# THIS IS AN EXAMPLE NOTEBOOK
This is meant to serve as a placeholder for reference. Please use the `run_evaluation_{team_name}.ipynb` notebook provided in your team-specific package.

In [None]:
#=================================EXAMPLE NOTEBOOK=================================#

# Evaluation Pipeline - Example

## Setup

### Virtual Environment
Use `uv` or regular `pip` to install dependencies. Below is an example snippet on how to set up a virtual environment
```bash
uv python install 3.12.10
uv venv .venv --python 3.12.10
.venv\Scripts\activate.bat # on Windows; or source .venv/bin/activate on Mac
uv pip install -r requirements.txt
uv pip install ipykernel
python -m ipykernel install --user --name=venv --display-name "Evaluator"
```

**Note**: After installing the kernel, you may need to:
- Restart your Jupyter server or refresh the browser
- Reload VS Code window (Ctrl+Shift+P → "Reload Window")
- Select the "Evaluator" kernel from the kernel picker

### OpenAI API Key
Add your `OPENAI_API_KEY` to an `.env` file in the project root.

### Required Data Files
Place the following files in `inputs\session_data\`:
1. `session_data.csv` - Your session data to evaluate
2. `human_evaluation.csv` - Human evaluation data (optional, but recommended)

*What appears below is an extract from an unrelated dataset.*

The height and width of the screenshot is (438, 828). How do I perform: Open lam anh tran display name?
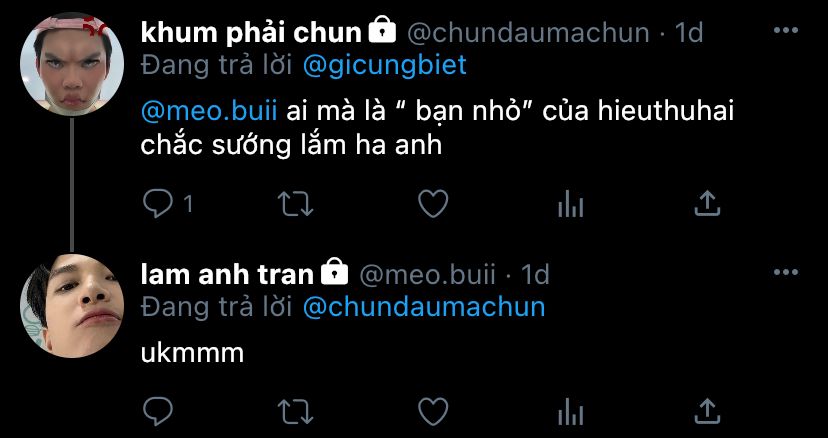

File paths and names are configurable in [`config.toml`](config.toml).

**Data Preprocessing:** Use the helper function in `evaluation_pipeline.utils` or the full notebook at `data_preprocessing.ipynb` to convert data packages into `session_data.csv`.

### Configuration
All evaluation settings are managed through `config.toml`. See [`CONFIG.md`](CONFIG.md) for detailed options.
The current notebook is configured to sample `5` rows out of the full session data for evaluation.

## More Information
For more information, see [`README.md`](README.md).

## 1. Initialization
**Important** - Before running these cells, refer to `data_preprocessing.ipynb` to format your data package file into `session_data.csv`

In [None]:
import logging
import json
import sys
from evaluation_pipeline import Config, Evaluator

In [None]:
config = Config.from_toml("placeholder_config.toml") # Specify your config file here; this will not run as-is

In [None]:
for handler in logging.root.handlers[:]:
    logging.root.removeHandler(handler)

logging.basicConfig(
    level=logging.INFO,
    format='%(levelname)s: %(message)s',
    handlers=[
        logging.StreamHandler(sys.stdout),
        logging.FileHandler(config.dirs.logs / f'{config.run_id}.log')
    ]
)

# Suppress noisy loggers
logging.getLogger("httpx").setLevel(logging.WARNING)
logging.getLogger("openai").setLevel(logging.WARNING)

In [None]:
# create evaluator instance
evaluator = Evaluator(config)

In [None]:
evaluator

## 2. Full Run

**Note:** For your first time, we recommend stepping through the remaining cells to understand each stage of the evaluation process before running the full pipeline.

In [None]:
# # Uncomment to run the full pipeline
# evaluator.run(
#     auto_approve=True,  # Skip cost estimate approval prompts
#     mode="batch",  # 'batch' or 'flex' (same pricing)
#     skip_adjudication=False, 
#     check_interval=60, # Check every 60 seconds for completed evaluations
# )

## 3. Step-by-Step Run

### Overview
The overall flow of the evaluation is as follows:

1. Session data and human evaluation data are loaded. The config file and session data file contents are hashed to create a `run_id`. All artifacts will have this `run_id` as an affix.
2. Generate evaluation guidelines using human evaluation data. **[Section A]**
3. Generate context augmented dynamic prompts for all session data. **[Section B1/B2]**
4. Run evaluations twice. **[Section B1/B2]**
5. Generate dynamic prompts for evaluations that require adjudication (= ANY of the subcriteria have a score gap >= 2, or if there is disagreement on whether the input are mathematically relevant). **[Section B1/B2]**
6. Run adjudication. **[Section B1/B2]**
7. Generate final scores. **[Section C]**

**Note:** Choose either **Section B1** (Flex Processing) or **Section B2** (Batch Processing) for evaluation—not both.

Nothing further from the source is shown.